A review by kell_xavi
Yerba Buena by Nina LaCour

emotional sad medium-paced

3.0

Nina LaCour is skilled at writing teenage girls and grief. The synopsis of Yerba Buena felt a lot different from her young adult work, but the writing style, that slow fluidity of language, the skill and noticing, expanding of the characters, is consistent with LaCour’s previous work. This novel starts in a familiar place, with two teenage girls experiencing strong emotions and traumatic events, and it grows in a new way: how does grief, love, anger, trauma show up over years, across spaces and jobs and interests and people. 

The strength of this book for me isn’t that it move away from the audience LaCour has previously written for, but that it takes that seed of youth and stretches it a little further. This book allows curiosity and restlessness to lead to contentment, allows past events to be difficult while fading into the background, allows more responsibility and decision-making for the characters and those they know. 
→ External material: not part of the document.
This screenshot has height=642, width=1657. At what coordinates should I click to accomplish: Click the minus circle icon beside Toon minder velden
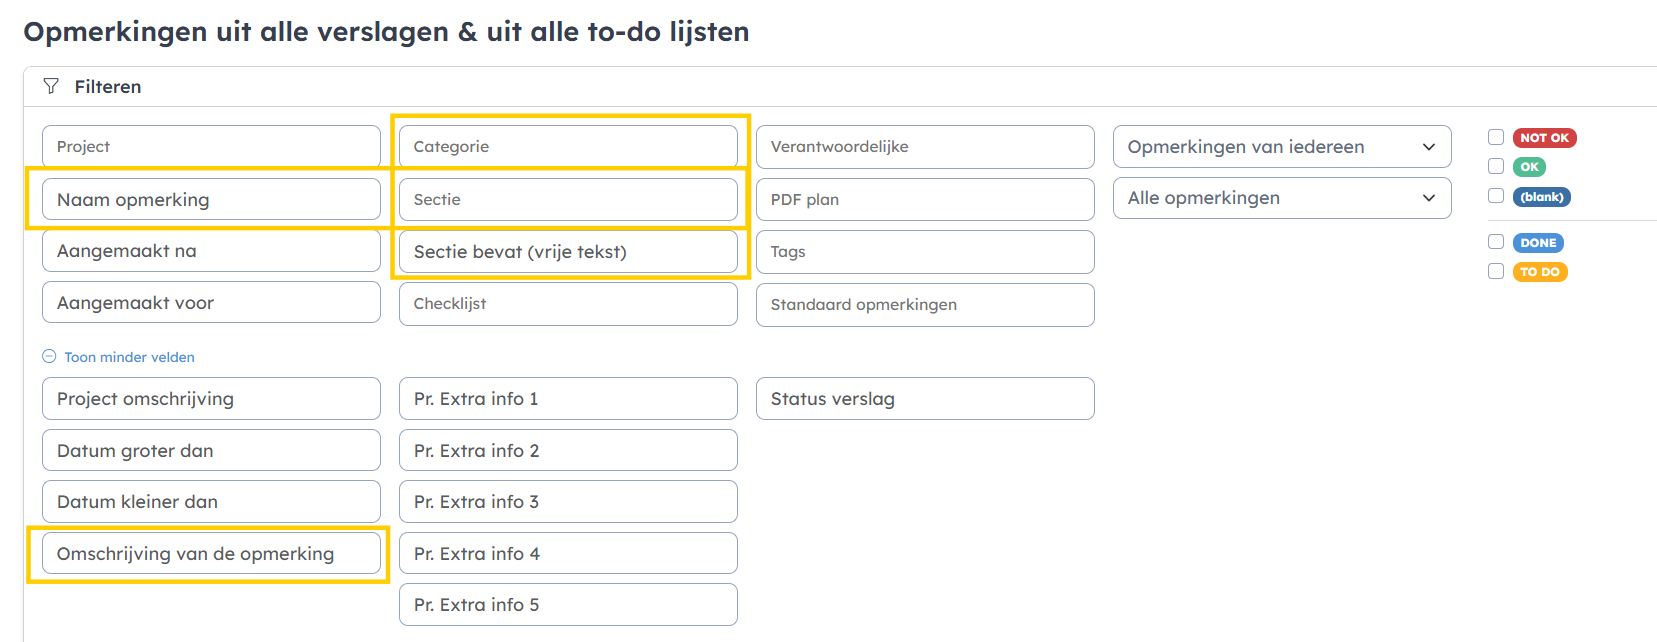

I didn’t personally relate to this novel as much as I did to We Are Okay. I was an often saddened and felt heavy with the events and characterization. I wasn’t strongly attached to Sara or Emilie, and their friends and family—Colette, Pablo, Alice, Jacob, Spencer, Annie (side note: I hope this is a reference to Nancy Garden?)—were disappointingly blank façades, sketches. There wasn’t much to breathe into beyond cocktails and decor. There was a continued sense, not so much of uncertainty, as a belief in failure. I hope others find something special in this book, and I think the potential is there, but I’m not the right person.